Don Nichols' third parole hearing comes as federal authorities search for his son Dan, accused earlier this month with new drug and gun crimes.

The father-son duo made international headlines three decades ago when they abducted world-class biathlete Kari Swenson while she was on a training run in the mountains above the resort town of Big Sky. They then eluded police for five months after shooting her and killing a would-be rescuer, Alan Goldstein.



The pair, who had lived for long stretches in the mountains by poaching game and eating from makeshift gardens, evaded a prolonged manhunt by living in the remote wilderness northwest of Yellowstone National Park. Their habits prompted authorities to label them with a "mountain man" moniker they embraced.

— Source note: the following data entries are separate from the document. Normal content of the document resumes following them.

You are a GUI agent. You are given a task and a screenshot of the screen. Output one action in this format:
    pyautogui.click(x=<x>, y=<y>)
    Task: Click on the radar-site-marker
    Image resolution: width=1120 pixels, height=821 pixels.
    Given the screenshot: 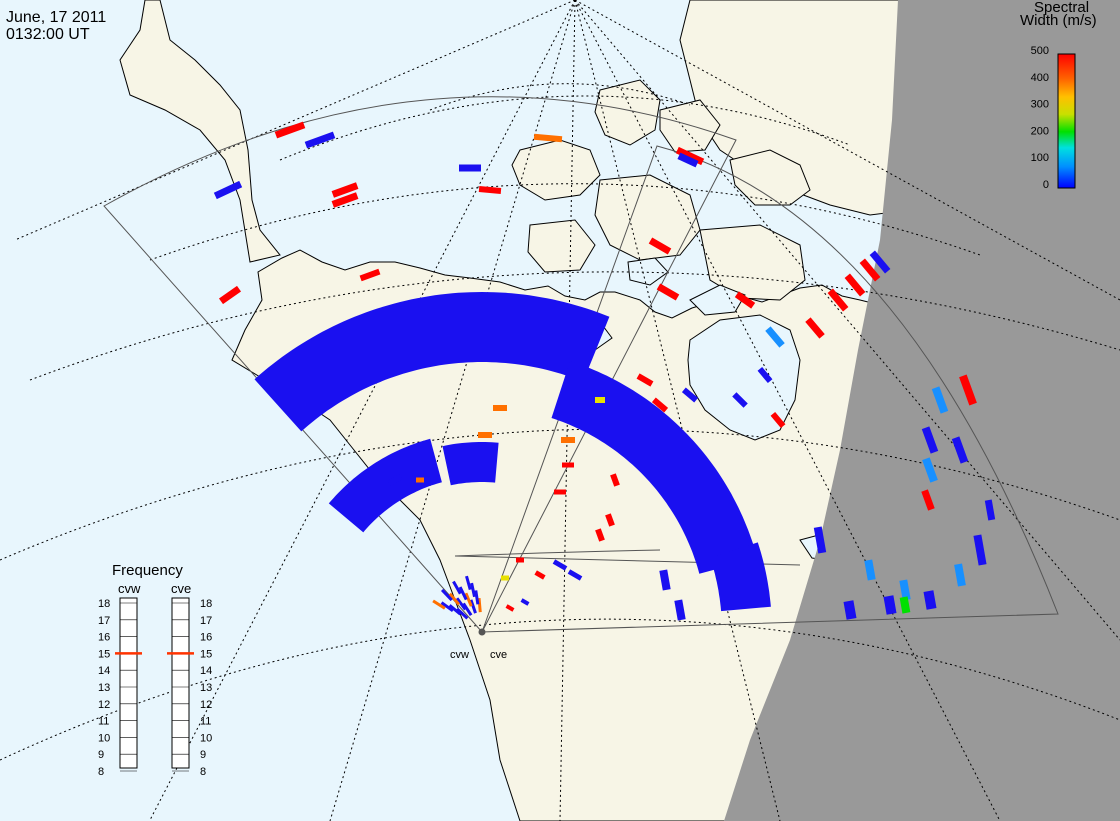 What is the action you would take?
    pyautogui.click(x=482, y=632)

Swenson, despite diminished lung capacity from the gunshot wound, went on to compete at a high level. The Bozeman veterinarian opposes parole for the 81-year-old Nichols, writing in a recent letter to a Montana newspaper that Nichols could again pair up with his son and harm others.

U.S. Marshals have said the younger Nichols is considered very dangerous while on the run. He first skipped out on relatively minor drug charges received at a rock concert last summer. Then a federal indictment released last week alleged the younger Nichols, released in the early 1990s for his role in the Swenson crime, and two other men were involved in a statewide marijuana distribution ring that netted nearly $1.8 million.

The elder Nichols is serving an 85-year prison sentence that could release him in 2030 or paroled sooner.

"I do not believe anyone could want him free and living in or around their communities," Swenson wrote earlier this week. "If he is released, I hope no one ever has to meet him on a street, in the mountains of Montana or anywhere."

The elder Nichols has blamed others ' including Swenson ' for the crime by arguing they were in the wrong place. And in an apparent effort to minimize the crime in lengthy journals and manuscripts written shortly afterward, he said they only bound Swenson with a "lightweight" chain.